## [Direction]
Turn the material below into a JSON list of strings, with one string per line and blank lines skipped. Leave the pictures out.

[Data listing]
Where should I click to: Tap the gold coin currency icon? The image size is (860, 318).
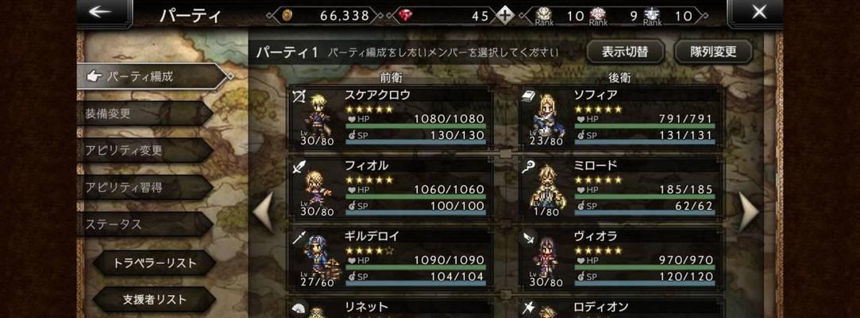click(287, 16)
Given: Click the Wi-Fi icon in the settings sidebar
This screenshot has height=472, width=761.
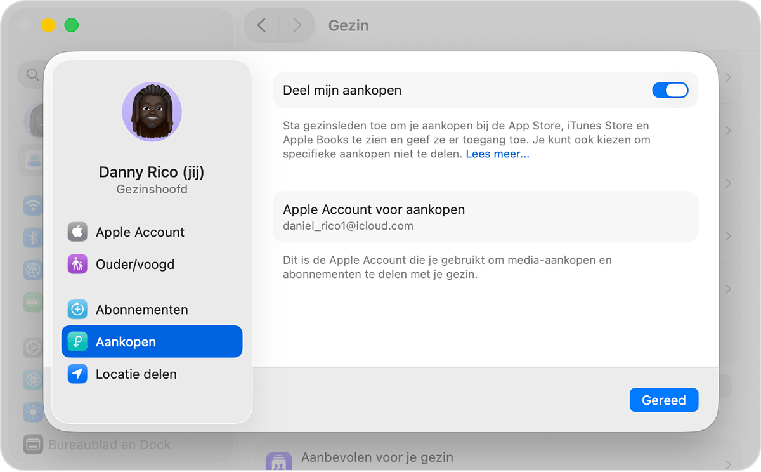Looking at the screenshot, I should (33, 206).
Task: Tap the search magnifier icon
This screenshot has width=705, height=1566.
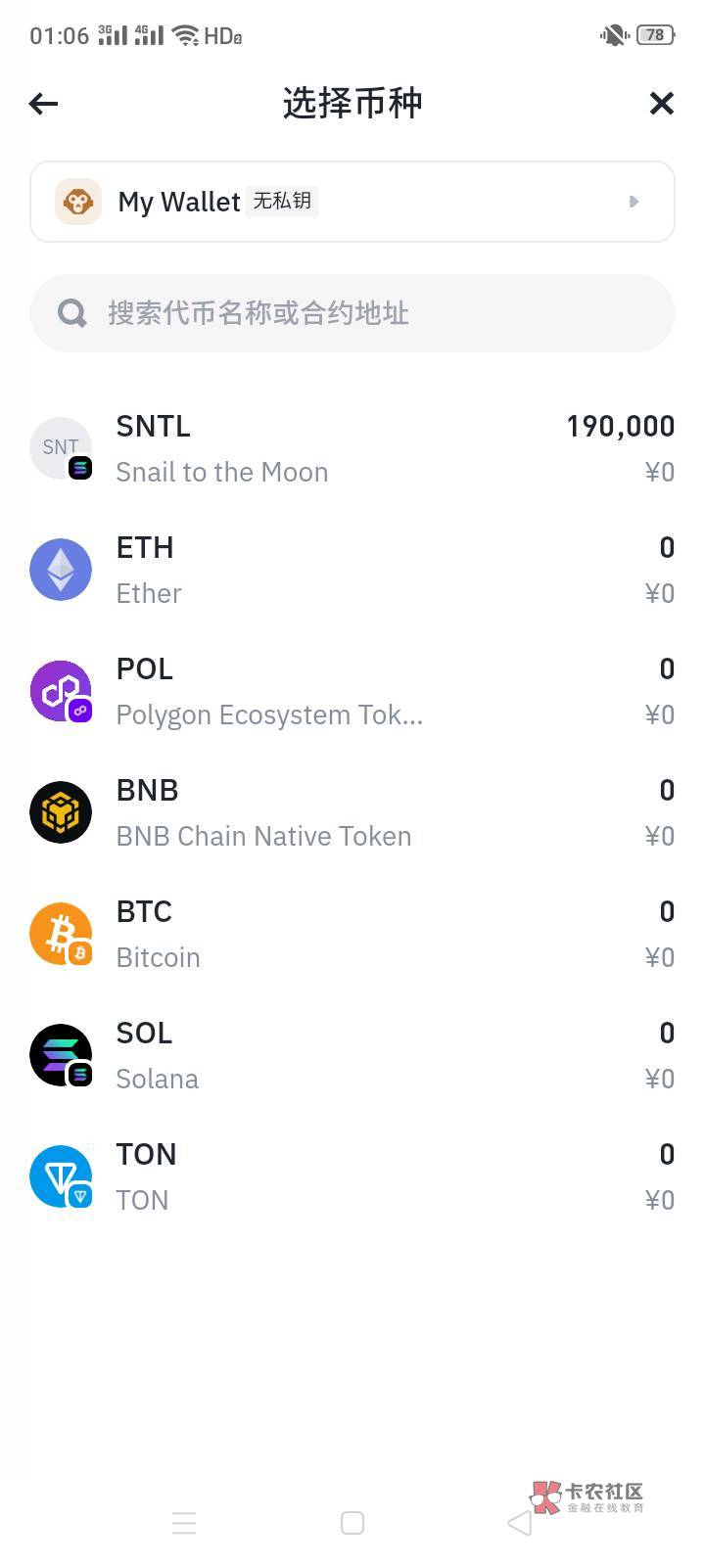Action: pos(72,313)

## [Problem solution]
[
  "Where should I click to: Tap the gold coin currency icon? The image size is (860, 318).",
  "click(287, 16)",
  "Given: Click the Wi-Fi icon in the settings sidebar",
  "This screenshot has height=472, width=761.",
  "Looking at the screenshot, I should (33, 206).",
  "Task: Tap the search magnifier icon",
  "This screenshot has width=705, height=1566.",
  "Action: pos(72,313)"
]